Questions to answer:
[1] In the article below about the WSU professor's Fulbright-Tocqueville award, when does the six-month exchange begin?
[2] Continue the article about the WSU professor's Fulbright-Tocqueville award from the point where it stops.

WSU Professor Earns Fulbright-Tocqueville Distinguished Chair Award for Building Bioeconomic Partnerships
Collaborating with European scientists to develop ideas, fuels, and products that solve global environmental and energy challenges, Washington State University Professor Bin Yang is headed to Toulouse, France, as the newly announced recipient of the Fulbright-Tocqueville Distinguished Chair Award.
The award will fuel Yang’s work alongside colleagues at the Toulouse Biotechnology Institute, INSA Toulouse, expanding international partnerships for development of global decarbonization and biofuels and bioproducts production.
“I am grateful to the Fulbright Program for allowing me to expand on ideas and broaden ties between Washington state, the U.S., and France,” said Yang, a professor at WSU’s Department of Biological Systems Engineering. “It’s a great honor to work with European leaders in technology and sustainability at Toulouse and other partner institutions.”
The six-month exchange begins in spring 2025 and builds on existing collaboration between Yang and scientists at Toulouse, part of the France’s Institut National des Sciences Appliquees (INSA).
Working with European colleagues in the bioeconomy — economic areas embracing technologies like biomass to produce fuels and chemicals — Yang seeks to make advances in energy and sustainability while promoting WSU research to the international scientific community.
Innovating together is the key to a better future for the world.

(Collected data entries)
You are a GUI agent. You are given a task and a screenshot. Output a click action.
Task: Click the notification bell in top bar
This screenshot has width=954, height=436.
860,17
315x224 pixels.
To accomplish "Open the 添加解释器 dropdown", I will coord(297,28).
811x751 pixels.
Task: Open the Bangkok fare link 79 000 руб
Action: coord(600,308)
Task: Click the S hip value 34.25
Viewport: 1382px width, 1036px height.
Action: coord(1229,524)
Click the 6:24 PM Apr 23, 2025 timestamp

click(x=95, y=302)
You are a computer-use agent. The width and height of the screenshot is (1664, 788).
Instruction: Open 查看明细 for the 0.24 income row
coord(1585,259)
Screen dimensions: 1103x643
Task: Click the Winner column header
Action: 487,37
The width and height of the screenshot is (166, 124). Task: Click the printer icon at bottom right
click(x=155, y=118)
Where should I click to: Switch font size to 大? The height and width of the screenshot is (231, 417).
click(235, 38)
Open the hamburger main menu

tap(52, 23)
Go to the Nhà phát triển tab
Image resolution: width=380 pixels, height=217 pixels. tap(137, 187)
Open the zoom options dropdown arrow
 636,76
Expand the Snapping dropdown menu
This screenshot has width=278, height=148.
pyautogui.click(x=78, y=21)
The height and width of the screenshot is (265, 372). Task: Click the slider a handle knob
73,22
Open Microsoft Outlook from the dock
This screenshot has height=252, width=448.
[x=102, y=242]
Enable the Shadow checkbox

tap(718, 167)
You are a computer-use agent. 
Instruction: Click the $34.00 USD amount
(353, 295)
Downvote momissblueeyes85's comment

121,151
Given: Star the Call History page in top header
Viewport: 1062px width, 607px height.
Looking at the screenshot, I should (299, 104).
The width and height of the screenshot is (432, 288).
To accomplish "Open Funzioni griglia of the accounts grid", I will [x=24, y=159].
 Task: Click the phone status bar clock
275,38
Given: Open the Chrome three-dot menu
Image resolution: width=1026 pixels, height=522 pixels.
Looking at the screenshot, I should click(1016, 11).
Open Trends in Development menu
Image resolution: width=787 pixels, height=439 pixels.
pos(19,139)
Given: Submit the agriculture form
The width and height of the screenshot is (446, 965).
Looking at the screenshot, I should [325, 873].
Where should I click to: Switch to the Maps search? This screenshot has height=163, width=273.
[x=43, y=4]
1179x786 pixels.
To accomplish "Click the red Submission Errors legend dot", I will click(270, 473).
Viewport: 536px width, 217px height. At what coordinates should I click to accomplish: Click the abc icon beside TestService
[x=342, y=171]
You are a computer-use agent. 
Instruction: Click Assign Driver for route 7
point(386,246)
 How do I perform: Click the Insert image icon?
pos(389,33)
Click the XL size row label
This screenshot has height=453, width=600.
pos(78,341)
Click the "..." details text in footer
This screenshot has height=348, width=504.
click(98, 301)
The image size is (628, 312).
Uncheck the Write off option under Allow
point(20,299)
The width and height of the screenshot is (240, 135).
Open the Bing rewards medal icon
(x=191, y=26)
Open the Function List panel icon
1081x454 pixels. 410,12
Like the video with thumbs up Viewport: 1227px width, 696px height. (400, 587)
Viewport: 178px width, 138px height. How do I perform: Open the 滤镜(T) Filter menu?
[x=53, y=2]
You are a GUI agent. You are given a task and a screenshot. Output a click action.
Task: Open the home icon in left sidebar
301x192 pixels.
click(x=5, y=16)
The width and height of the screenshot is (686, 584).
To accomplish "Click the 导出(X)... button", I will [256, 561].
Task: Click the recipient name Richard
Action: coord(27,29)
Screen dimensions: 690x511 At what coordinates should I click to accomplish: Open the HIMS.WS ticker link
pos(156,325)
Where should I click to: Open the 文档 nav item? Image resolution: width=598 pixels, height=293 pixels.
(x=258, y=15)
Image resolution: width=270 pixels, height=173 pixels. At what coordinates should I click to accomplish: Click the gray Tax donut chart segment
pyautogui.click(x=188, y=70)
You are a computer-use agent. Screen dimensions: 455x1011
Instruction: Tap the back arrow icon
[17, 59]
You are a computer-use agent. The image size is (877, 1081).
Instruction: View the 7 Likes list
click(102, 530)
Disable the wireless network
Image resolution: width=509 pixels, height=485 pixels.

Answers for the tasks:
[1] It begins in spring 2025.

[2]
Bin Yang, professor
Washington State University
“Innovating together is the key to a better future for the world,” he said. “My ultimate goal is to develop a roadmap for the decarbonization of the bioeconomy between the United States and France, as well as the manufacture of products that serve the visions and goals of both countries.”
Yang’s laboratory at WSU Tri-Cities focuses on development of renewable energy technologies, with an emphasis on production of biofuels and chemicals from cellulosic biomass: plant materials grown as crops or harvested as agricultural waste. He recently pioneered new pretreatment and manufacturing technologies to process biomass into jet fuel, bioplastics, carbon fiber, hydrogen carriers, and other bioproducts.
This is Yang’s second Fulbright Distinguished Chair award. In 2019, he traveled to Helsinki, Finland, as the first professor at WSU to be selected for the Fulbright Distinguished Chair in Energy and Sustainable Use of Natural Resources Award.
“Bin Yang’s accomplishments have made him an international leader for development of the bioeconomy,” said Jean Marie François, professor of industrial microbiology and bio-nanotechnology and Yang’s host at Federal University Toulouse. “Recent awards recognize his pioneering contributions to the next generation biorefinery, sustainability, and green technologies that can overcome climate change. His upcoming visit is a great opportunity for students in our biochemical engineering and international master in bioeconomy programs and will significantly improve cooperation between our two institutions.”
The Fulbright Program awards distinguished chairs to renowned scholars set apart by significant experience and extensive publications in their fields. Yang is the first professor at WSU to receive the Fulbright-Tocqueville Distinguished Chair Award.
The most prestigious award offered by the Fulbright France bilateral program, this distinguished chair was created in 2005 to mark Senator J. William Fulbright’s centennial and Alexis de Tocqueville’s bicentennial. Funded by the French Ministry of Higher Education and Research and the Fulbright Program, it reinforces collaborative research between France and the United States on topics of major significance for the future of both societies.